# Other Aquarium Forums > Freshwater Fauna > Killifish >  Blue Gularis (Fundulopanchax sjoestedti)

## SQUEAK

Hi all,

I recently found the Blue Gularis killifish at a nearby shop (pretty nice place too...), but I haven't been able to find much information on them. I found one article, that recommends the following:

68-77 F
5 inches long
5 gallons for a pair, bare minimum

Would a 5 gallon tank really be adequate for even a single gularis? That seems rather small to me (lets assume for the moment that's the only fish). I'm concerned that would be too small for the fish to live in. Also, it lists the fish as aggressive, what could be a suitable tank-mate for this sort of a fish, especially as an algae-eater. My 20 gallon tank has a pair of otocinculusus in it, but something like that may become the next meal.

And finally, do gularis need to be kept in pairs (or more) to thrive? I don't really want fry - I don't know how to care/keep them, nor do I have adequate space for them to live. And from what I read, two males are out of the question - they will just fight to the death.

Thank you,
SQUEAK

----------


## RonWill

Hi,
Every 'SQUEAK' has a name and all the members here address each other with our real names. Mine's Ronnie, what's yours?

That said, welcome to the forum and I'm glad your first post is about killies.

The SJO you found (didn't say you bought it though) will do fine in a 5gal, even for a pair, but give it plenty of plants for the mate to rest. Sponge filter and ramhorn snails will be good since SJOs do have big mouths (there was another post that showed a SJO attempting to swallow an otocinclus!!). They are quite tolerant to a wide range of water parameters but others might feel differently.

----------


## SQUEAK

Hi Ronnie,

My name is Peter. No, I have not bought a killifish (or multiple) yet, I don't know enough about them yet to start a killifish tank. Is there a desired ratio of males:females used for killifish such as these, so that the female doesn't become subject to a lot of aggression? 

My 20 gallon would not be good for them I don't think, because it has yoyo loaches and a pair of bolivian rams - I think that tank is already full (I'm hoping to do a project this summer to build a big tank).

Do you have any suggestions for plants to use in a 5-gallon tank? I have amazon swords and wisteria in my 20 gallon, and I think I may be getting new wisteria shoots. I've also got access to other young amazon swords.

I don't really know a whole lot about mosses, or how to care for them really. It is time to read up on them a bit I think.


EDIT: I've never seen a sponge filter before. Are there any reputable brands to look for? I would guess either a 5 gallon or 7.5 gallon tank (US gallons), which is 19 liters and 28 liters respectively speaking.

Thank you

----------


## Marie-Annik

Hello there,
My name is Marie-Annik and I'm frm France.
I've kept F.sjoestedti for over a year and I think a 20l tank is much too small for them. When adults there are over 12 cm long. I keep them in a 60l tank, it's good for a trio (one male + 2 females).

== Short exercise ==
Please go on with the Blue Gularis forum thread, starting after its last sentence. You won't need the lines that come next.

== Supplied entries ==
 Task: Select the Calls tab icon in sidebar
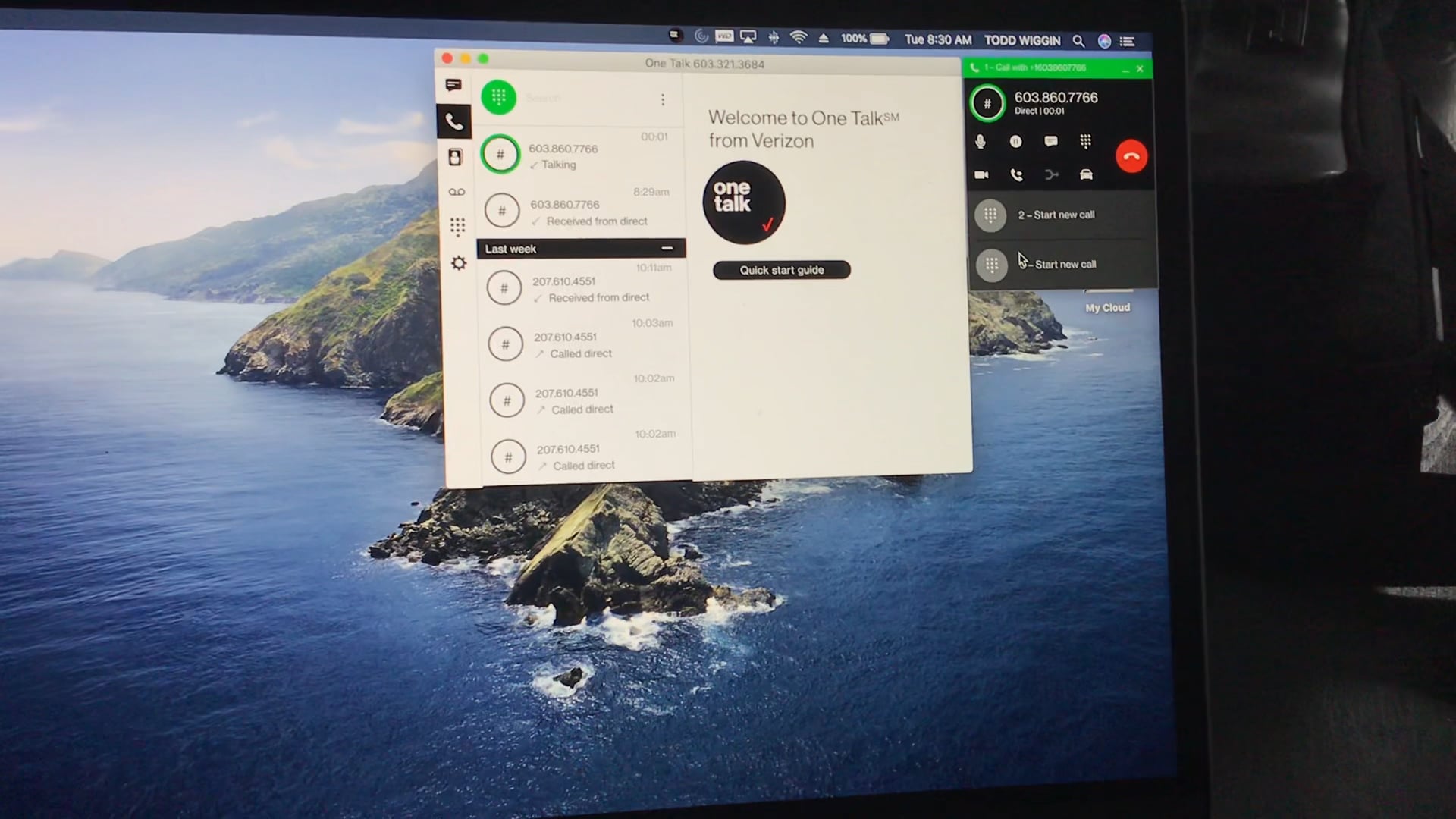pyautogui.click(x=453, y=121)
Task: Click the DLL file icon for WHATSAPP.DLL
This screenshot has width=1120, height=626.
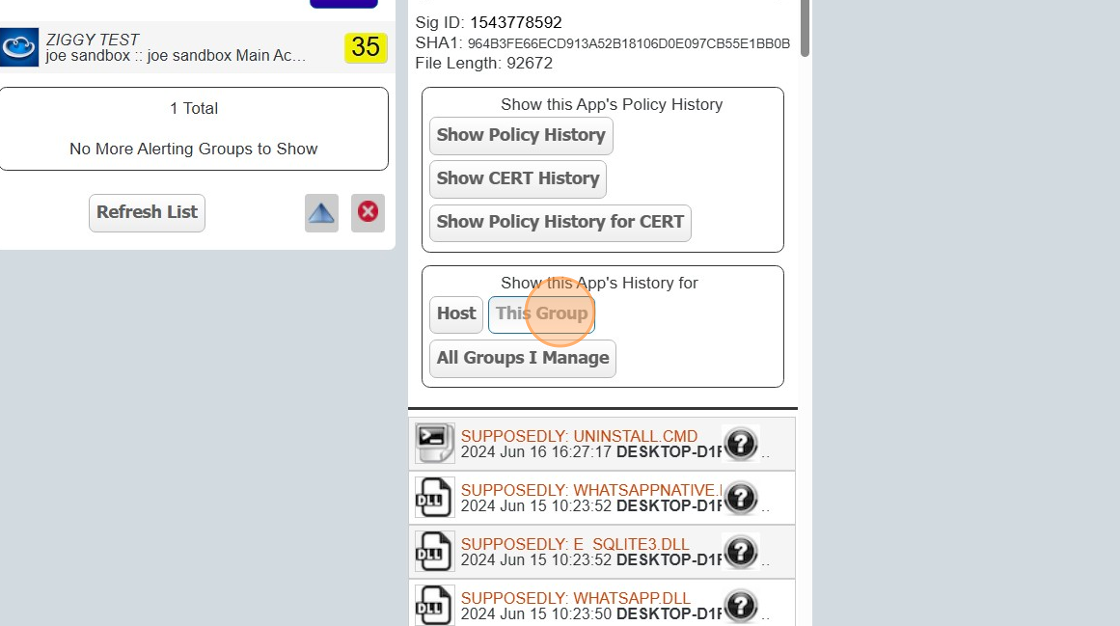Action: (x=433, y=605)
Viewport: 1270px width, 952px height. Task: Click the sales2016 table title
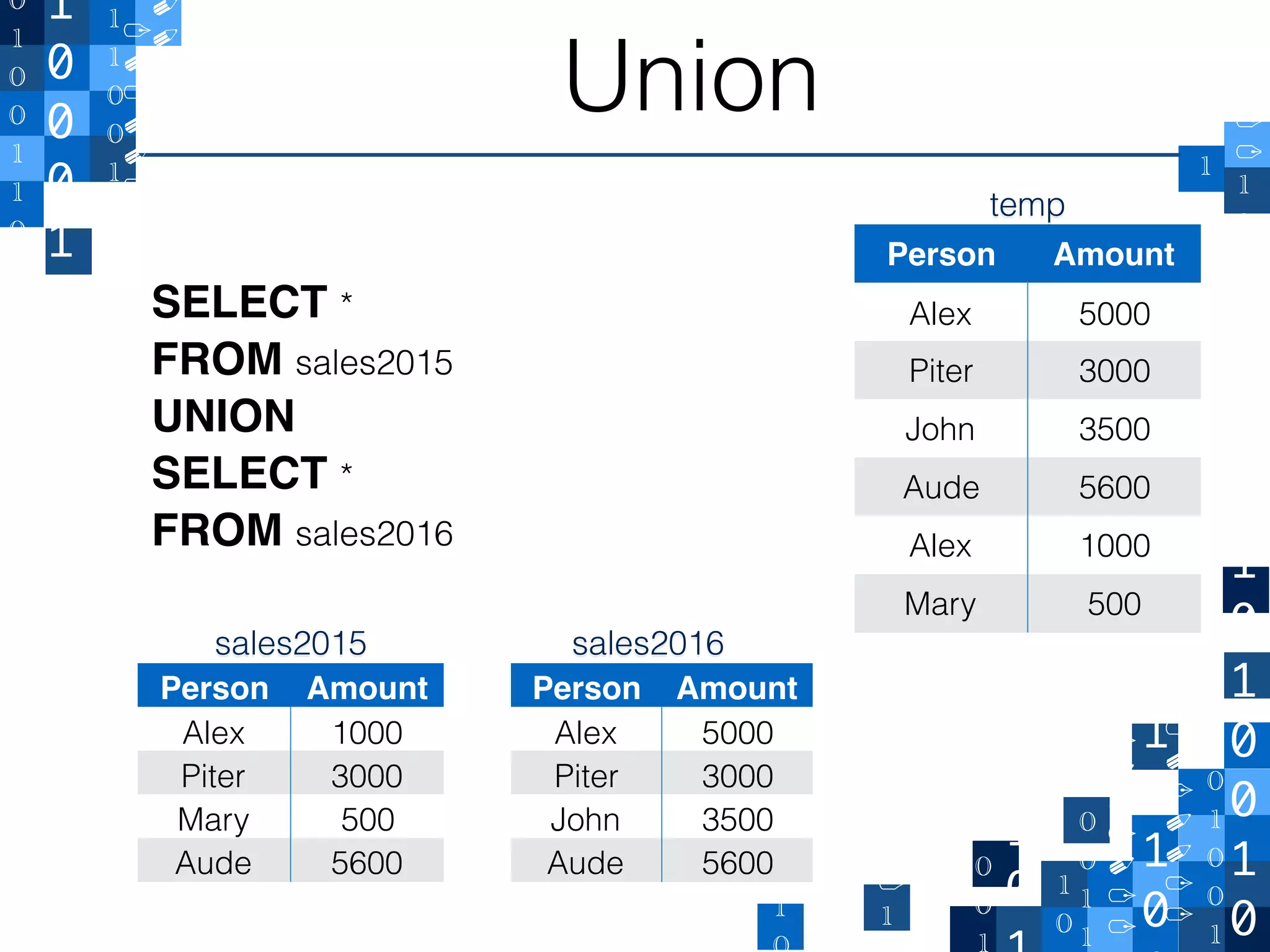[648, 643]
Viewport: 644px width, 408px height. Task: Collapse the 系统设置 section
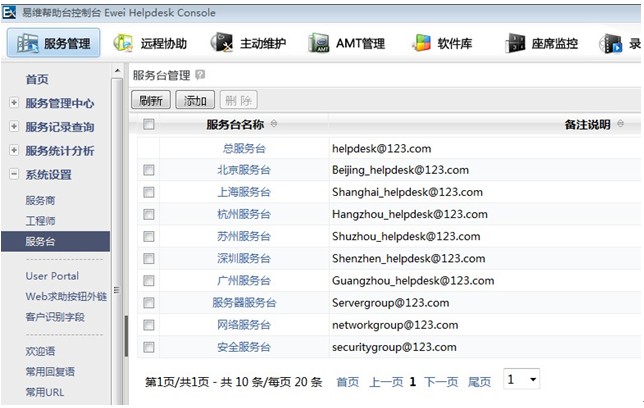pos(13,175)
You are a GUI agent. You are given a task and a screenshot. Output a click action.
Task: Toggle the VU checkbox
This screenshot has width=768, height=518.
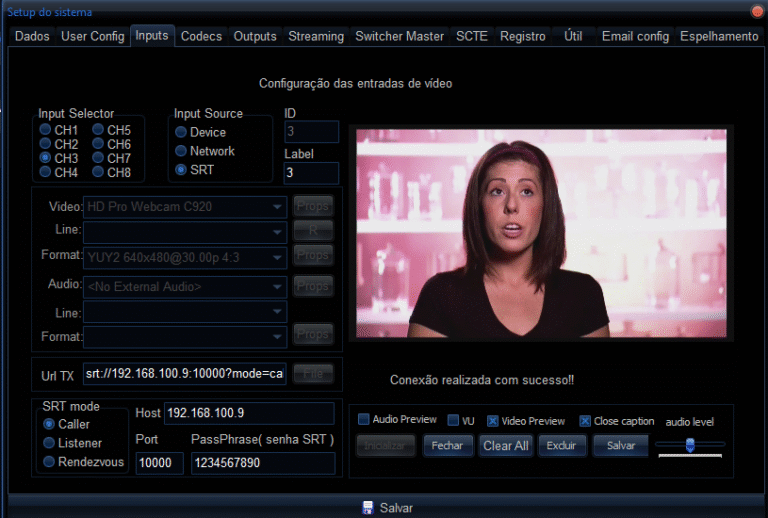click(453, 420)
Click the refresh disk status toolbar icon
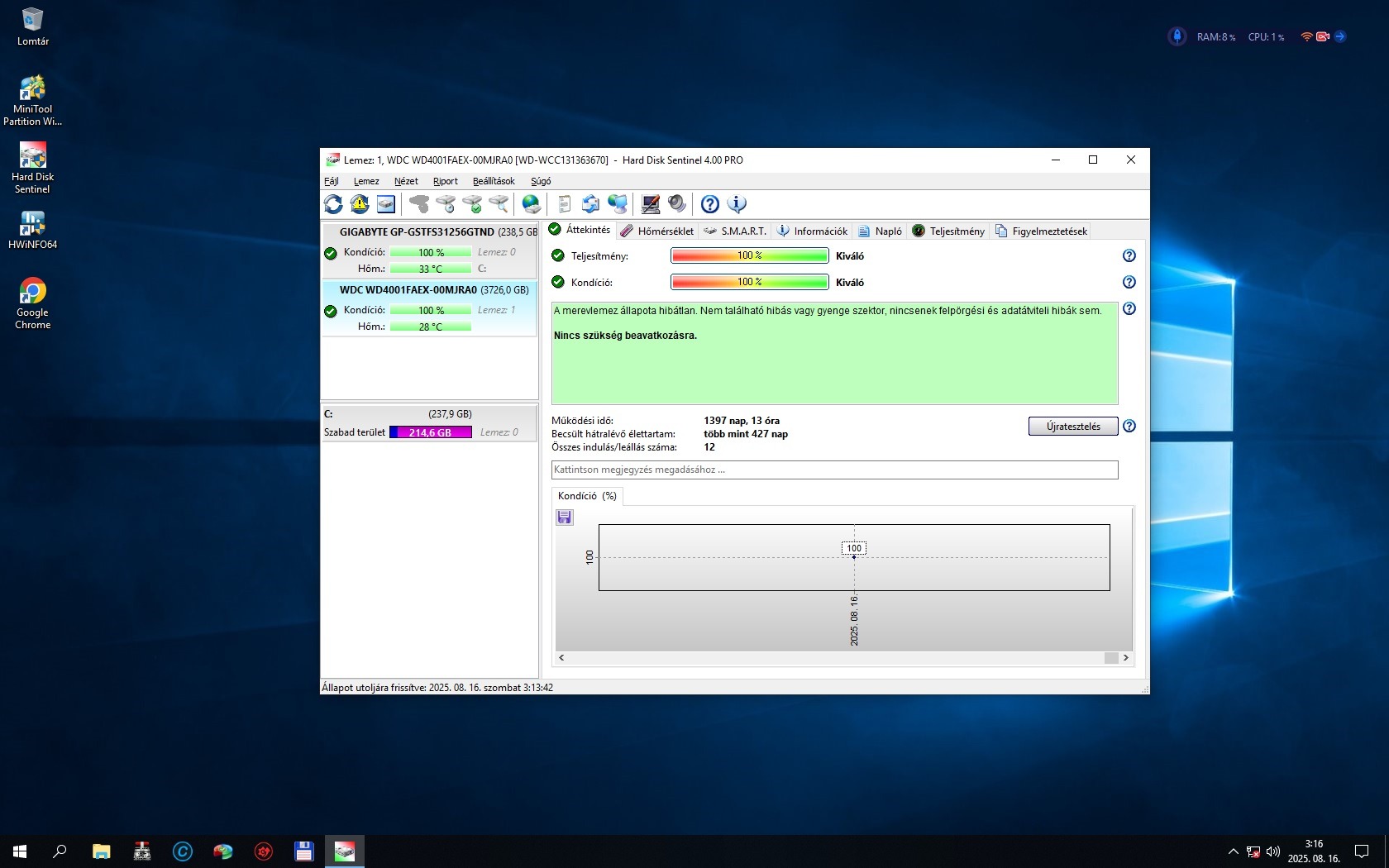This screenshot has height=868, width=1389. [x=333, y=204]
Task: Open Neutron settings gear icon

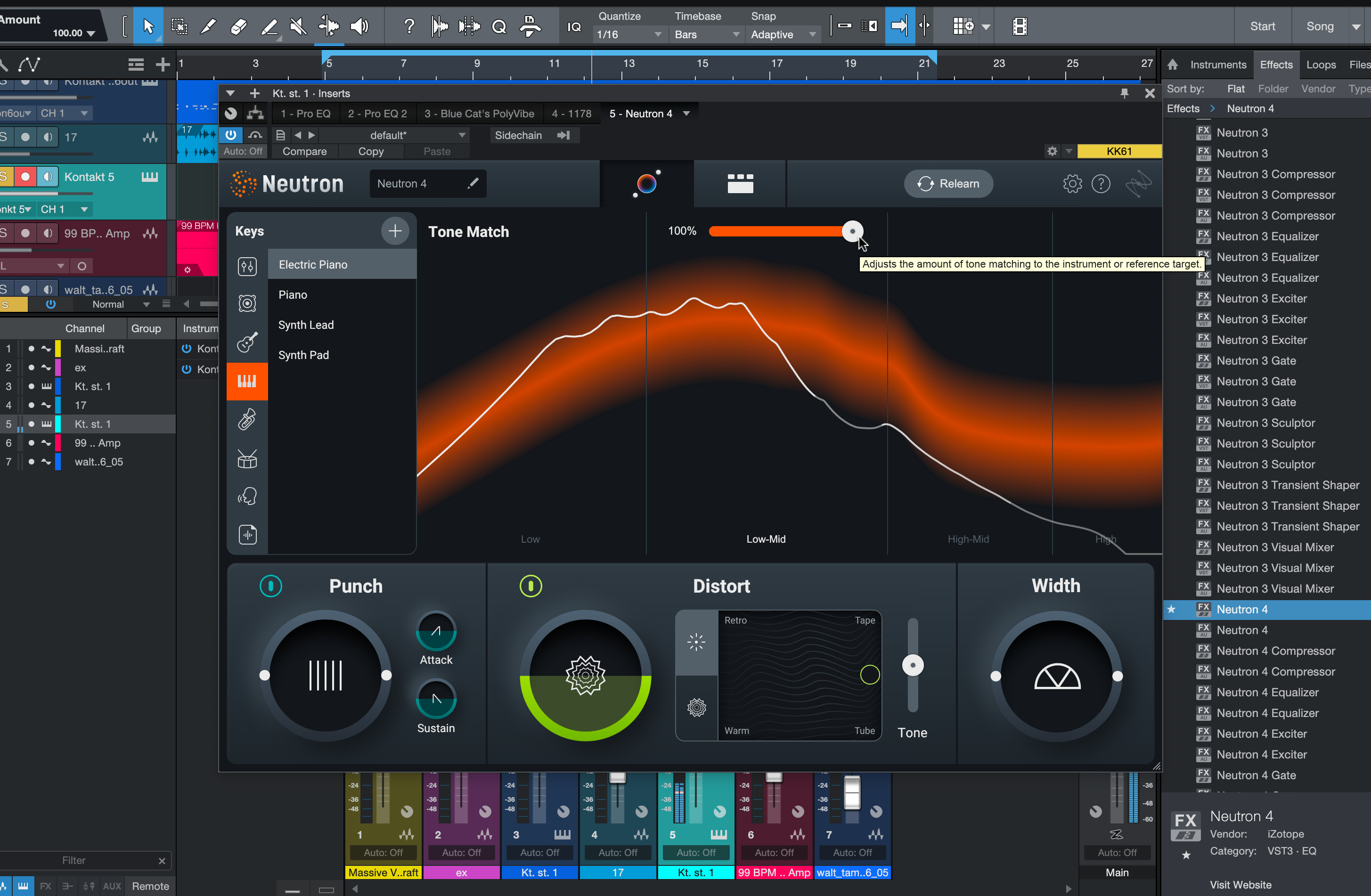Action: [x=1072, y=184]
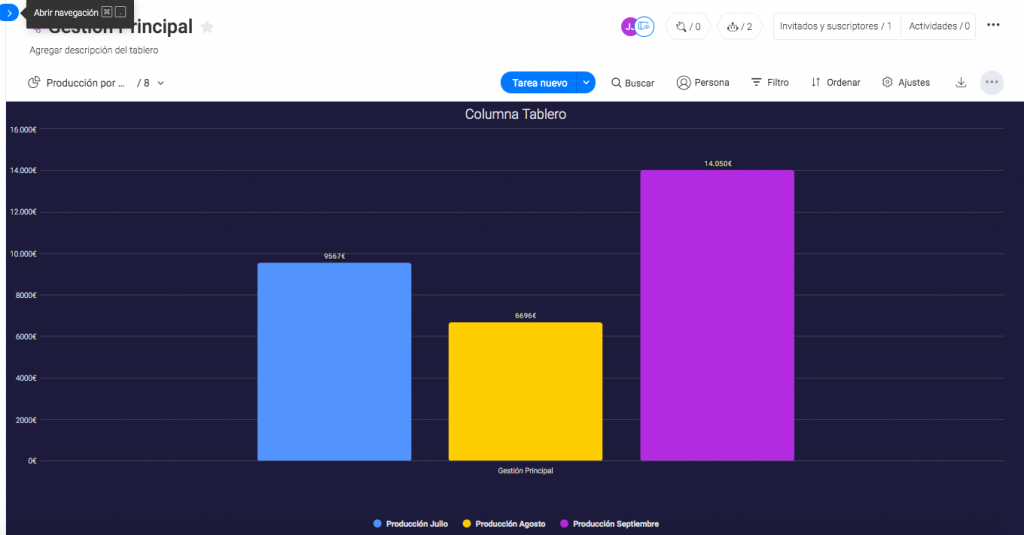Screen dimensions: 1024x535
Task: Expand the Producción por views dropdown
Action: [160, 83]
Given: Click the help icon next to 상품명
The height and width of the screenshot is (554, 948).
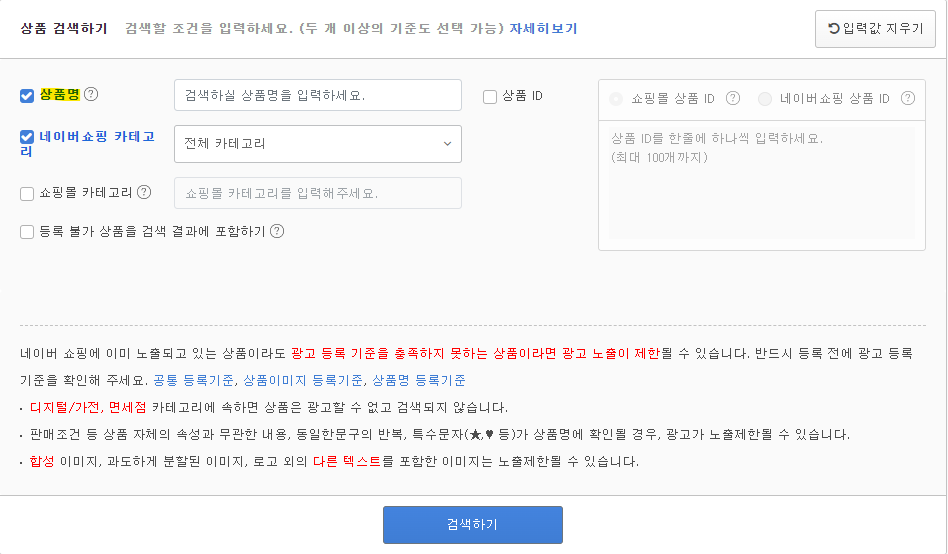Looking at the screenshot, I should (91, 94).
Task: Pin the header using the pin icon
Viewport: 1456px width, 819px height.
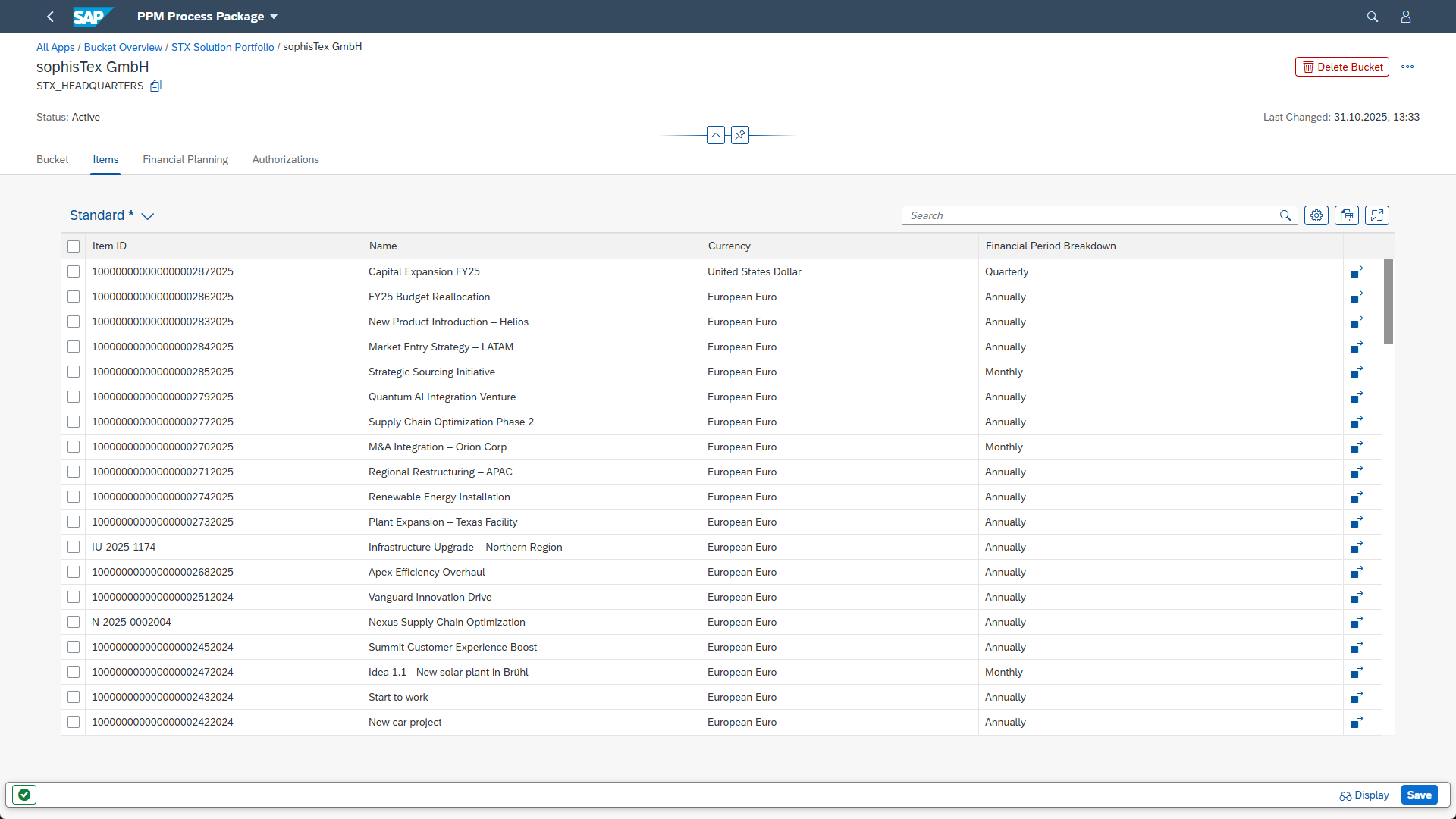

== Response to this task ==
It's better to have 2 females as sometimes the male can be agressive when chasing a female so the stress is lessened. For the same reason, you need many plants: Java moss and anubias are quite good and don't need much light. 
You don't need to have a light or heat the tank as they do very well in 22°C to 25°C. If it's warmer their life expectancy is shortened.
Good luck, they are very beautiful fish.

----------


## timebomb

> My name is Marie-Annik and I'm frm France.


Welcome to the forum, Marie-Annik. Is that a girl's name?  :Smile: 
It's not often that a new forum user comes in and in his or her first post, answers a question. Please stick around, Marie. We need more like you.




> My name is Peter. No, I have not bought a killifish (or multiple) yet, I don't know enough about them yet to start a killifish tank.


Peter, welcome to the forum too. If the fish you saw were really _Fundulopanchax sjoestedti_, they shouldn't be too difficult. The _Fundulopanchax_ genus of Killies are generally easier. You don't have to worry about raising fry. In a well-planted tank, fry can take care of themselves.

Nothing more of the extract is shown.